Deep Convolutional Neural Networks to Automatically Classify Human Heart Diseases

Automatic and reliable classification of human heart sounds is essential for self-monitoring heart conditions to improve life quality and public health. However, technology for self-monitoring of heart conditions is expensive, unavailable, and thus inaccessible to many people, especially in low-income regions. This study therefore presents a highly accurate automatic heart rate classification system using deep convolutional neural networks (DCNNs) conveniently implemented as a smartphone application that provide users with timely heart disease warnings. Two datasets were employed, and heart sound features were extracted using the Log-Mel spectrogram and the Mel-frequency cepstral coefficients (MFCCs). Five deep learning (DL) models were developed and combined through ensemble strategies that fused the predicted probabilities. When comparing the DL models using Log-Mel and the training technique two, the study found that Model 1c outperformed the others, attaining a 98.38% F1 score on the binary dataset.
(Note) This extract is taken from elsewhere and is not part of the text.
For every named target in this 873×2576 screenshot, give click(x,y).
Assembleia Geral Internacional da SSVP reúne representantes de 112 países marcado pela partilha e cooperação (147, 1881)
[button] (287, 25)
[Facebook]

Meanwhile, Model 1b excelled with a 98.46% F1 score on the multi-class dataset. The improvements were statistically significant. The data augmentation method exhibited varying effects on model performance. Moreover, distinction in model predictions was observed when differentiating between normal and abnormal heart conditions using the Log-Mel feature and a Shapley Additive Explainability (SHAP) approach. The ensemble techniques were particularly successful, with the mean strategy in Ensemble C achieving a 98.62% F1 score for the binary dataset, surpassing existing methods, and reaching a 98.73% F1 score for the multi-class dataset.